I was able to get gdm to always come up localised by:

1. Commenting out the LANG settings in /etc/default/gdm.
2. Adding some lines near the top of /etc/init.d/gdm to source
   /etc/environment, and export LANG.

I suggest modifying the init.d script as described, and changing the
package to not write LANG=3D to /etc/default/gdm if it cannot get a LANG
setting from locales/default_environment_locale (which you won't, on a
fresh Debian install).

BTW, I looked at bug #133578, and IMHO, you just picked the wrong fix
for that bug entirely. locales is not the right source of default
language; /etc/environment is.
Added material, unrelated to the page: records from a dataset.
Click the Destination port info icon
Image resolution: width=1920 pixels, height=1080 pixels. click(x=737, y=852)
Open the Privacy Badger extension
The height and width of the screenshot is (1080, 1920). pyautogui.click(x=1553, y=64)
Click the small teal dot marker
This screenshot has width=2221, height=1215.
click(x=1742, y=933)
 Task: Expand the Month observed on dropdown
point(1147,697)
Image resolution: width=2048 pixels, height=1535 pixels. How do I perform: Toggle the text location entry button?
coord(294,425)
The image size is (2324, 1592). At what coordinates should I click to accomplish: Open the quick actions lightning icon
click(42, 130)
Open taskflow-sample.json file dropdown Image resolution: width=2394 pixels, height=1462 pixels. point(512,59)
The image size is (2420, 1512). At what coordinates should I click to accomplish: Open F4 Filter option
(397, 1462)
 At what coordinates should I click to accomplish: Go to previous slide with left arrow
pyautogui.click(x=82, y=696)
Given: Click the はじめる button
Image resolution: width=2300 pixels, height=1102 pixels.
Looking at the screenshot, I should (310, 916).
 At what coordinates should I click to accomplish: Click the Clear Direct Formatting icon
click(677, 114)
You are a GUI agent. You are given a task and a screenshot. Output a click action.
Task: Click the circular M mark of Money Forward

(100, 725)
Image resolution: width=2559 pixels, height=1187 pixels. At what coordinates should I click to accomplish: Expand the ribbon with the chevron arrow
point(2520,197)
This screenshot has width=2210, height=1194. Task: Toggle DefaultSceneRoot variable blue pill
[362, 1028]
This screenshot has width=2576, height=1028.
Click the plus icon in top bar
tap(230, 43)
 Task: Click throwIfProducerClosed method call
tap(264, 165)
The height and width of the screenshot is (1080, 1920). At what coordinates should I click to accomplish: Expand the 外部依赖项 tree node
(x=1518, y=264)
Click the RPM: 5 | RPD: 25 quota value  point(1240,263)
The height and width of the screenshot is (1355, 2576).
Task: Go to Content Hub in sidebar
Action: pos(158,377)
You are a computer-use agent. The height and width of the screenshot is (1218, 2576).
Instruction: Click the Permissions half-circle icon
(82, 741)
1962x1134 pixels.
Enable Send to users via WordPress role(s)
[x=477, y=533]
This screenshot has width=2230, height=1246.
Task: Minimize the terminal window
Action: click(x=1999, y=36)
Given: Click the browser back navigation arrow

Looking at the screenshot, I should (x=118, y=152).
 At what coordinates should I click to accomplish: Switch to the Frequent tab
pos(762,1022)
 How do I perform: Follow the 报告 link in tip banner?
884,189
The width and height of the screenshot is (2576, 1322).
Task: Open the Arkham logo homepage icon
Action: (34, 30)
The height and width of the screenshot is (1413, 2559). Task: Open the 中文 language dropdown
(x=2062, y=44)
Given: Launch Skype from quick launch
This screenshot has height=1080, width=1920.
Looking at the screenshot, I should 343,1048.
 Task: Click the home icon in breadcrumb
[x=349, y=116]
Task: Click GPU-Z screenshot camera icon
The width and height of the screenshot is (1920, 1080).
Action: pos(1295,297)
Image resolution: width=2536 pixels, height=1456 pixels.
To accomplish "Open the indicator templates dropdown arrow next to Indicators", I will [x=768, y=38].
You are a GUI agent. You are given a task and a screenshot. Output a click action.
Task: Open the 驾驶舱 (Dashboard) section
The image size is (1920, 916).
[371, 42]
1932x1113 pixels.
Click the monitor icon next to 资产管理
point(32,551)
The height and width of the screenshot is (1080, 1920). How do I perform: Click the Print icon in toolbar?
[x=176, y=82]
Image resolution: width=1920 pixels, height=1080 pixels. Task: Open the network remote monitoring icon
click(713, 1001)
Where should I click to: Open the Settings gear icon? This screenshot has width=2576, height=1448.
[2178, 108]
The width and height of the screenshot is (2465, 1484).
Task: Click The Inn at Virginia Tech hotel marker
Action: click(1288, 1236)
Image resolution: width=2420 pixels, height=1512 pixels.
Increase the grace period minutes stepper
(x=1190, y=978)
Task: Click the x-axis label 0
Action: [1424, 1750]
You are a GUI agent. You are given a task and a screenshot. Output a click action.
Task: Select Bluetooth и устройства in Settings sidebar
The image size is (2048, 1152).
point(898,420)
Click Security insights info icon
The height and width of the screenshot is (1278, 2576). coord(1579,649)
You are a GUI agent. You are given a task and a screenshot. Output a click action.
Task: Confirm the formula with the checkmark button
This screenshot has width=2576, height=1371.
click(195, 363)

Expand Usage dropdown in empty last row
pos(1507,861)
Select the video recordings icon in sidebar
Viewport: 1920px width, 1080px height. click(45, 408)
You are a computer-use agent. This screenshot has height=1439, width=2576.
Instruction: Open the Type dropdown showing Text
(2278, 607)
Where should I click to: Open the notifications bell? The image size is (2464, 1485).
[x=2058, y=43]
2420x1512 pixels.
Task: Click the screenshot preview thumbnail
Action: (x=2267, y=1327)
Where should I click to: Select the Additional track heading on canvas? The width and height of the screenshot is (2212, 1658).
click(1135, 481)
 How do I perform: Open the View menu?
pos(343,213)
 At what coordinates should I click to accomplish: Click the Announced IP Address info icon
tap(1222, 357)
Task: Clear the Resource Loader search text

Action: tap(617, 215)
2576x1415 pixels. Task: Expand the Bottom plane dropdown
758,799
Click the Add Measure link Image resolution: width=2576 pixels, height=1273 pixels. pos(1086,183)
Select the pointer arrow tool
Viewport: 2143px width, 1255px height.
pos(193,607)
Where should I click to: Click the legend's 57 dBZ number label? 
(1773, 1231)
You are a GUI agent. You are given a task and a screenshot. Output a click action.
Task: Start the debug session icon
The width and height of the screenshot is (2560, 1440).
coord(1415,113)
I'd really recommend removing the changes
introduced to fix #133578, and just source /etc/environment as I
described. Ryan Murray's argument in
<20040417041342.GY13742@cyberhqz.com> seems wrong; /etc/environment
can be trivially parsed by sourcing it in the gdm init script, and gdm
*is* a login program, so sourcing /etc/environment is appropriate. But
this is only my opinion and I don't really care how you fix this bug. If
you would rather have d-i/base-config write a language setting to some
other file entirely, we could even do that.

And BTW, if this bug is not fixed soon (within a week), I will probably
start working around it in base-config. There are two workarounds I can
think of, the easiest is using kdm as the default greeter for new Debian
installs. Especially since gnome-session is *still* not fixed in
testing, so users already get KDE even when logging into gdm.